International Journal of Applied Earth Observations and Geoinformation (Sep 2022)
RoadFormer: Pyramidal deformable vision transformers for road network extraction with remote sensing images
Abstract
The data-complete and detail-correct road network information serves as important evidence in numerous transportation-associated applications. Regular and rapid road network inventory updating is significantly necessary and meaningful to provide better services. Remote sensing images, due to their advantageous overlooking earth observation properties, have been widely used to assist in the road network interpretation tasks.

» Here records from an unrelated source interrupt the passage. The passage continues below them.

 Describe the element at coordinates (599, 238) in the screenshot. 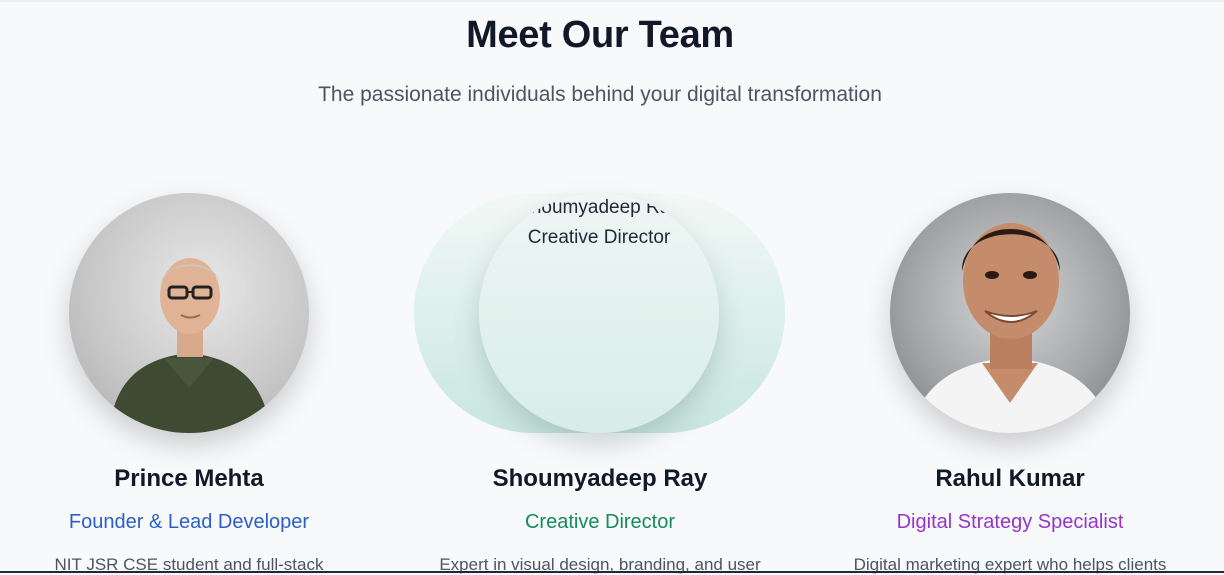

I see `avatar-alt-role: Creative Director` at that location.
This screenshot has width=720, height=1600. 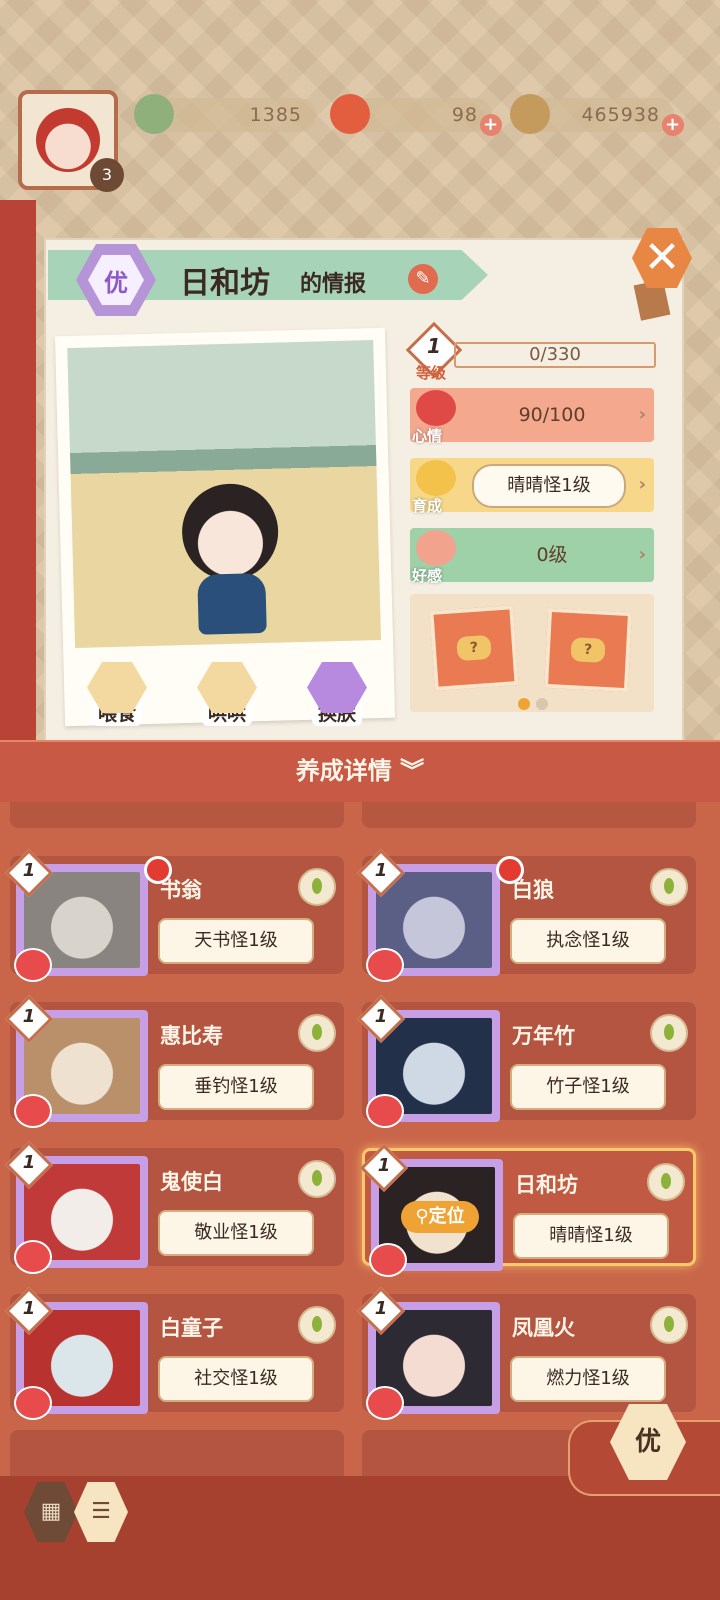 I want to click on pine-icon, so click(x=154, y=114).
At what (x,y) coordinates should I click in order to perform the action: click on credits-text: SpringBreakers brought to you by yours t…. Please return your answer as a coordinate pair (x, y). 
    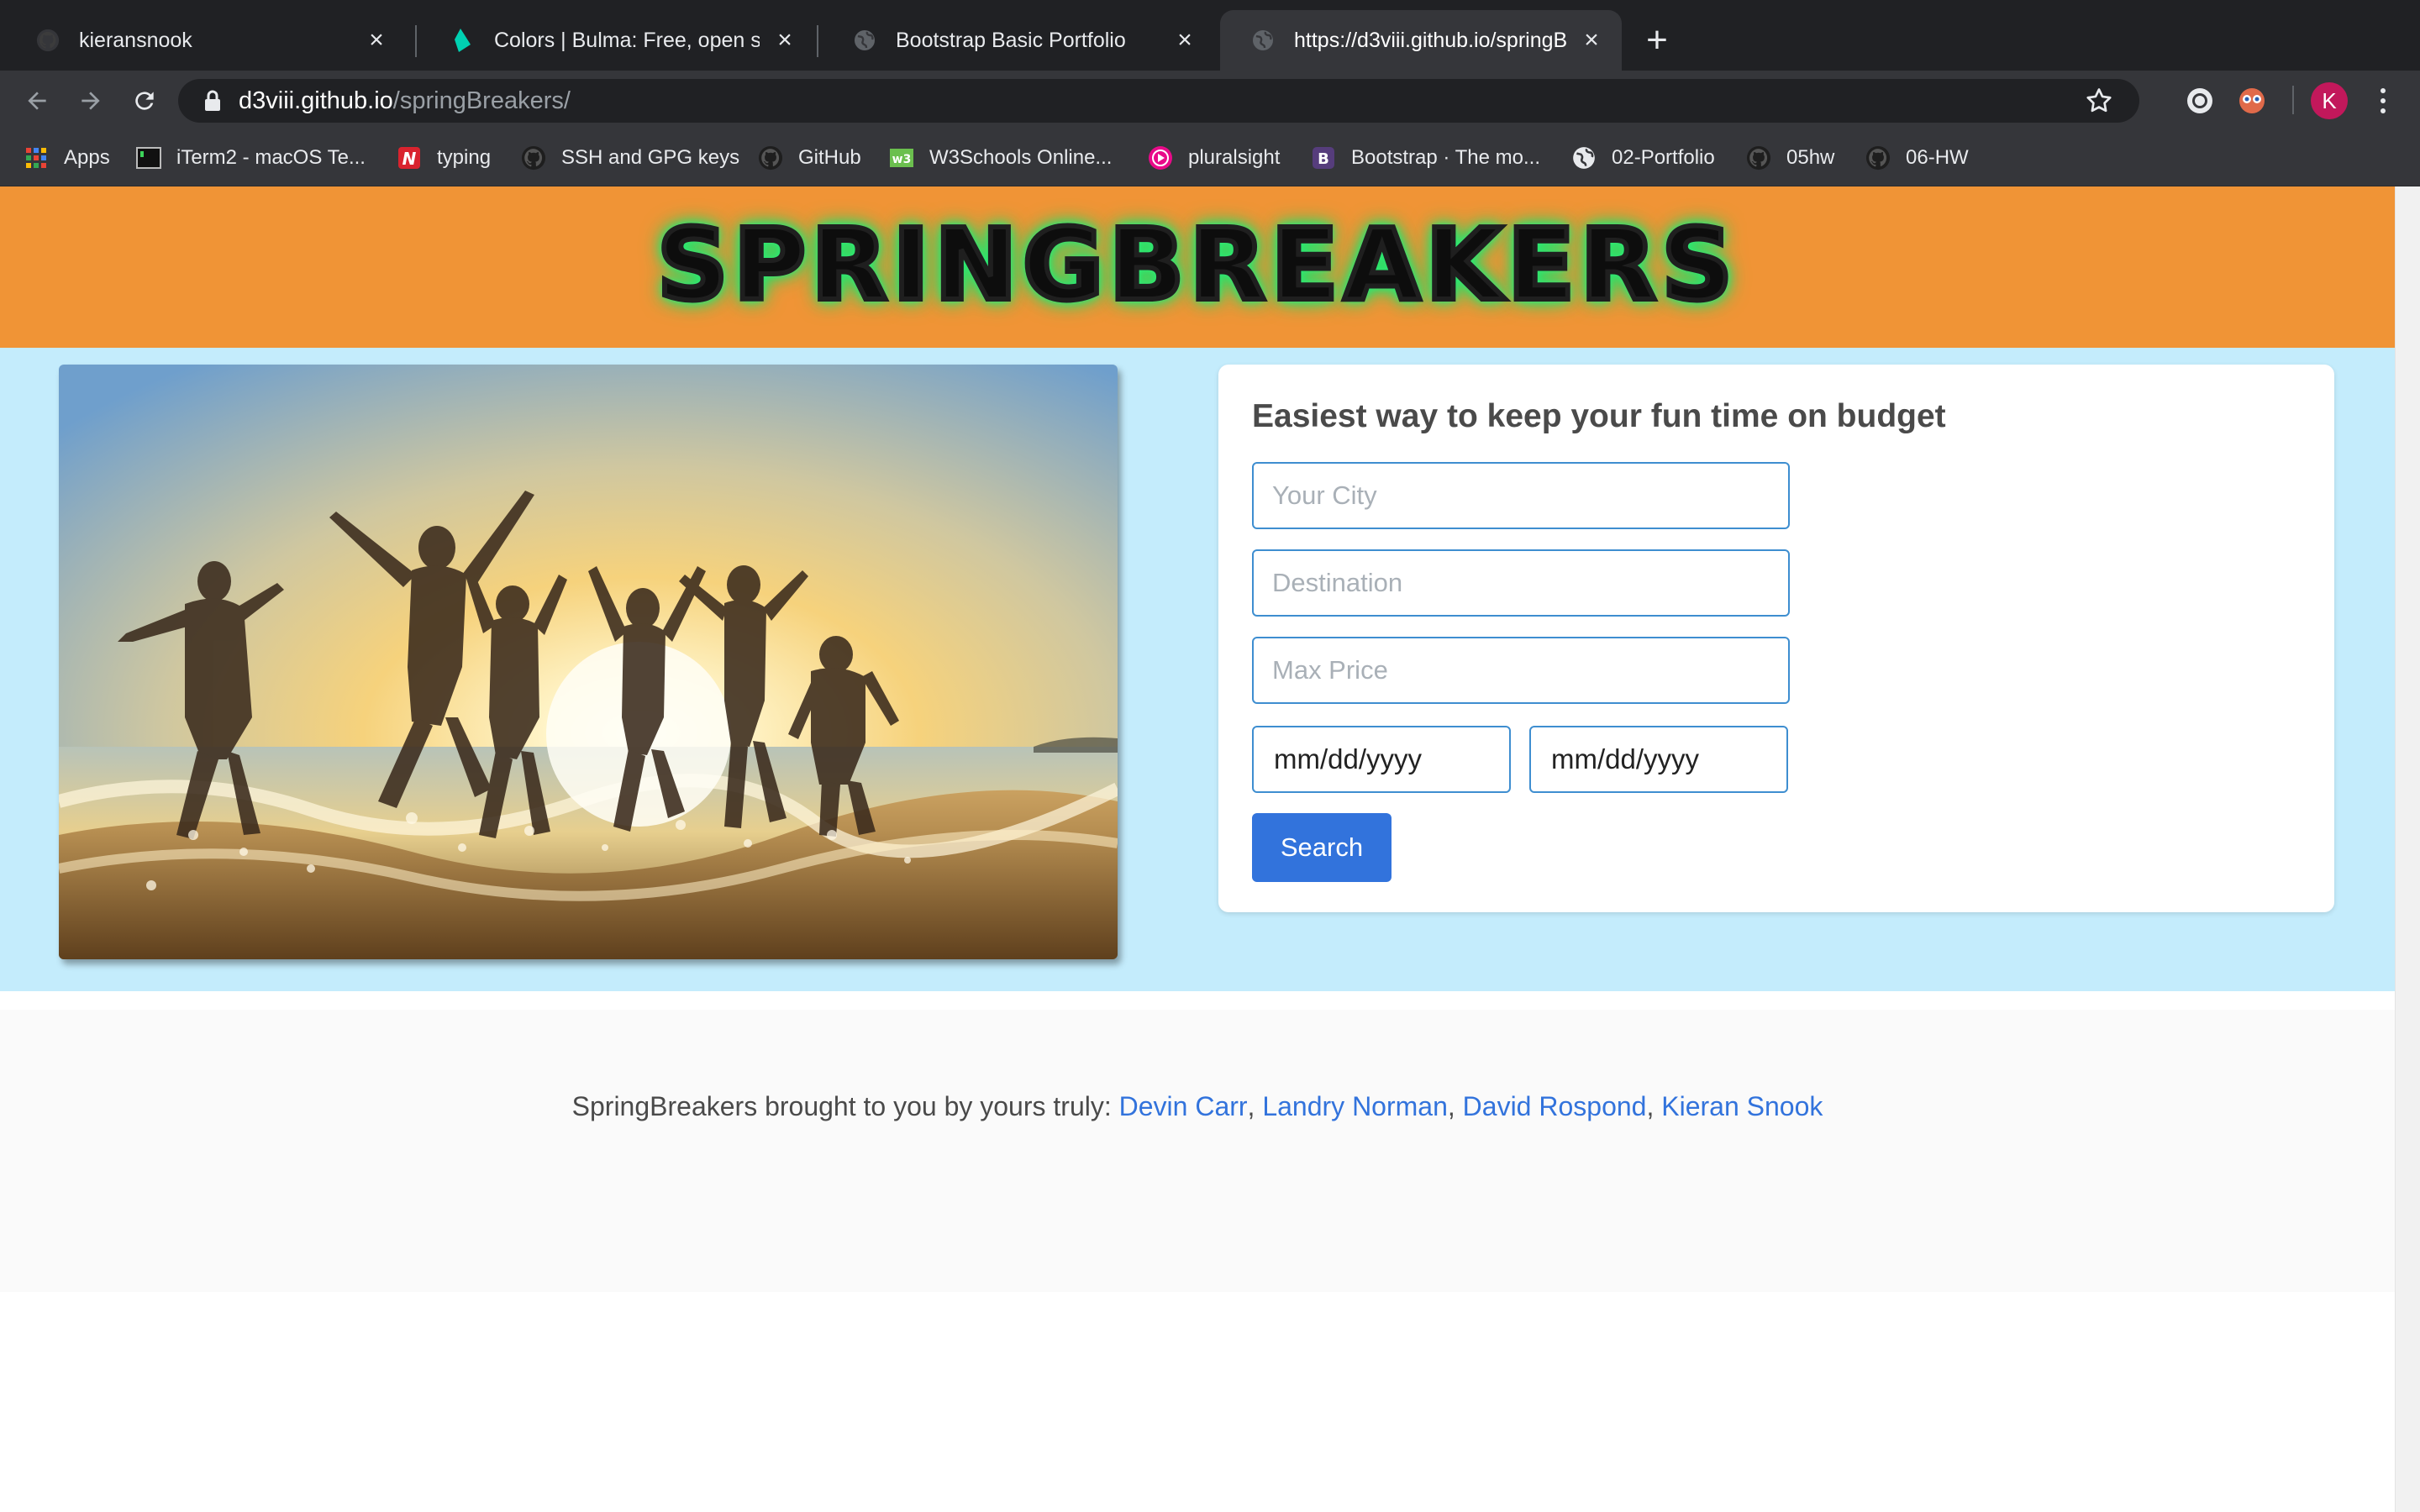
    Looking at the image, I should click on (1198, 1106).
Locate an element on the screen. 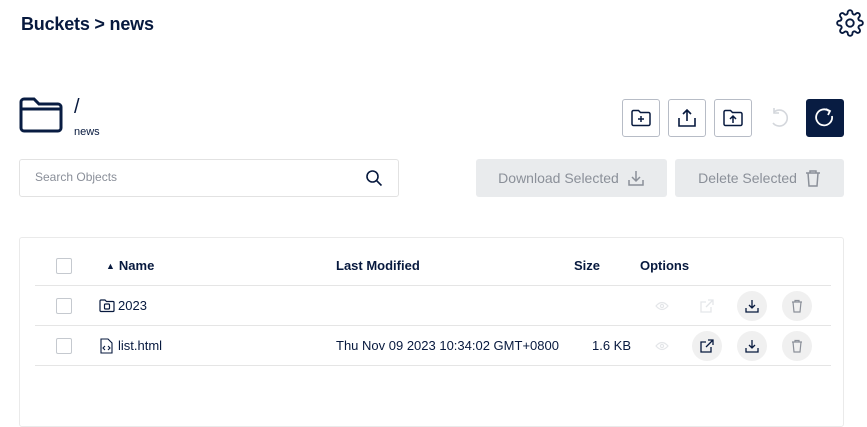 The height and width of the screenshot is (427, 867). search-input is located at coordinates (195, 177).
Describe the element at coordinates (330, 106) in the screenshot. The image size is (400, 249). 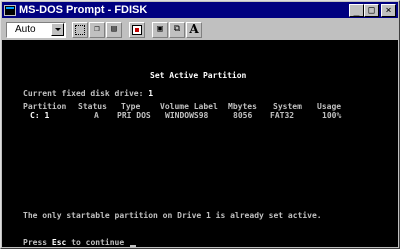
I see `table-header-usage: Usage` at that location.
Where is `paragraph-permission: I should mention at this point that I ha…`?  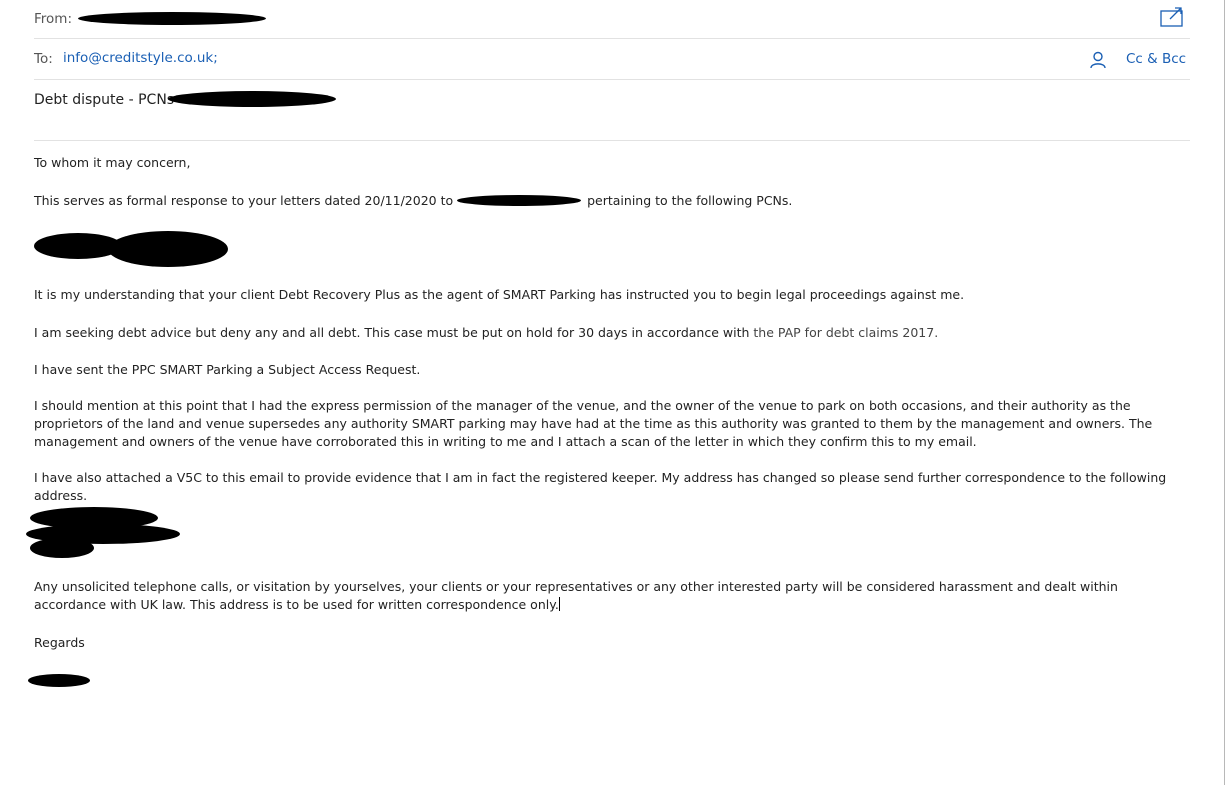
paragraph-permission: I should mention at this point that I ha… is located at coordinates (594, 424).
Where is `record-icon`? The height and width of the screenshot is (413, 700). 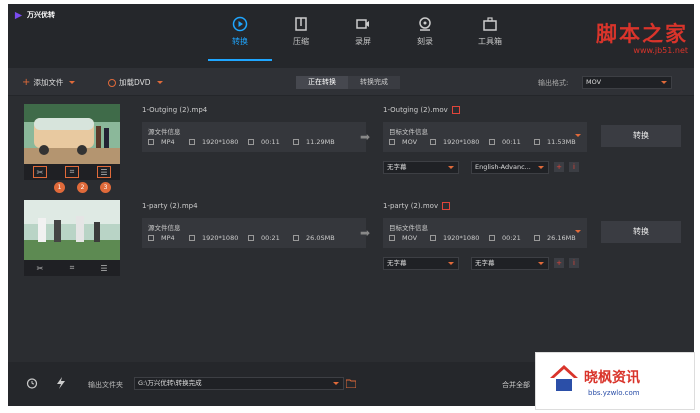
record-icon is located at coordinates (362, 24).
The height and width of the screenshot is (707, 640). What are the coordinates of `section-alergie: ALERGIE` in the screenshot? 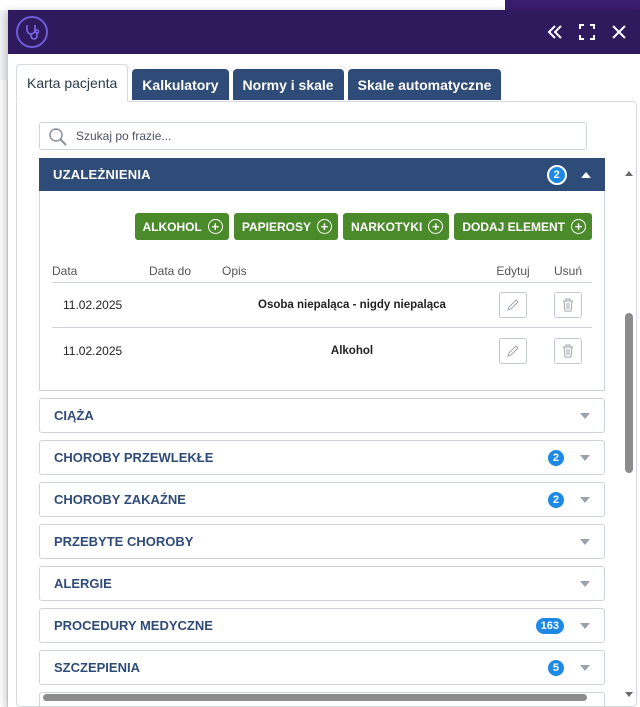 It's located at (322, 584).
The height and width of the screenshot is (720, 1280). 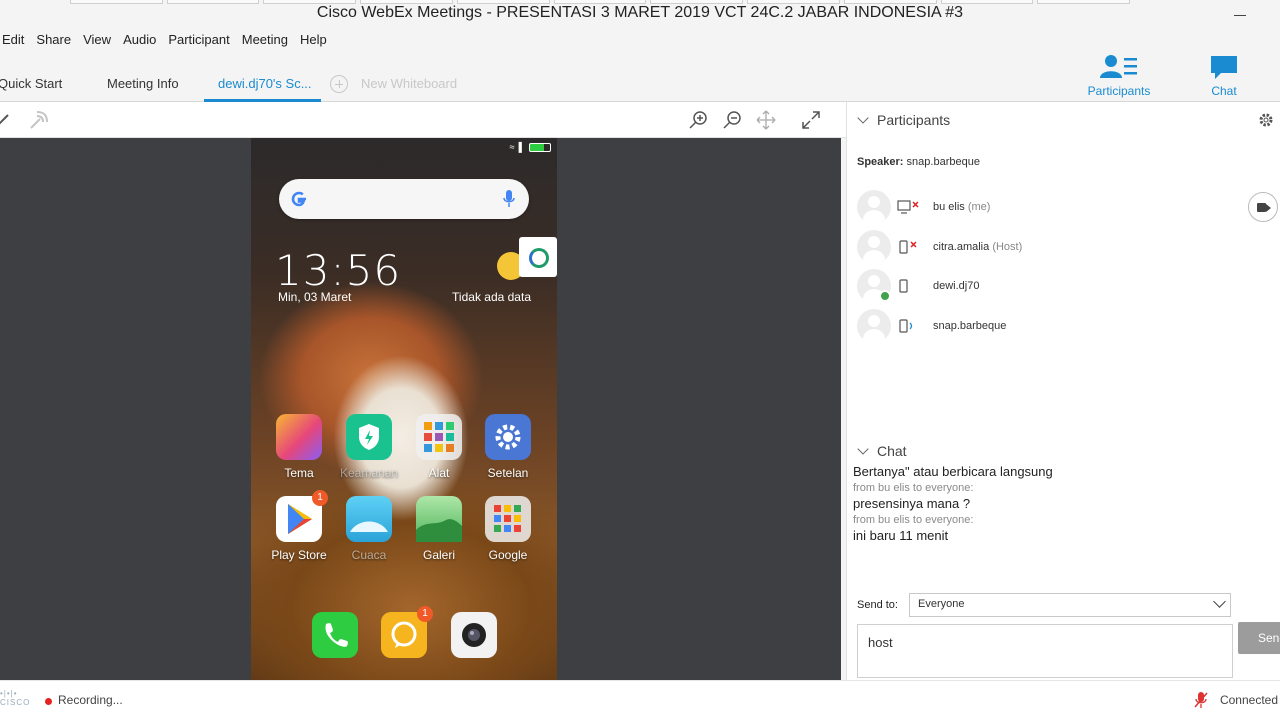 What do you see at coordinates (508, 519) in the screenshot?
I see `google-folder-icon` at bounding box center [508, 519].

However, it is still an open issue to accurately separate the road contents from the surrounding land covers in the remote sensing image with good connectivity and integrality because of the remarkably challengeable conditions of roads. In this regard, we develop a pyramidal deformable vision transformer architecture, termed as RoadFormer, to extract road networks with remote sensing images. Specifically, designed by a multi-context patch embedding scheme, a higher-quality token embedding can be obtained by adopting a multi-range, multi-view context observation strategy. Furthermore, formulated with a deformable transformer architecture, the semantic-relevant features can be focused on in a sparse global manner, which effectively promotes the feature representation quality and robustness. The proposed RoadFormer is elaborately evaluated on three large-scale road network extraction datasets. Quantitative assessments show that the RoadFormer achieves an overall performance of 0.8886 and 0.9407 with respect to the intersection over union (IoU) and F1-score metrics. In addition, contrastive evaluations also convince the promising potentiality and outstanding superiority of the RoadFormer for interpreting the road sections of varying circumstances under diverse challenging image scenarios.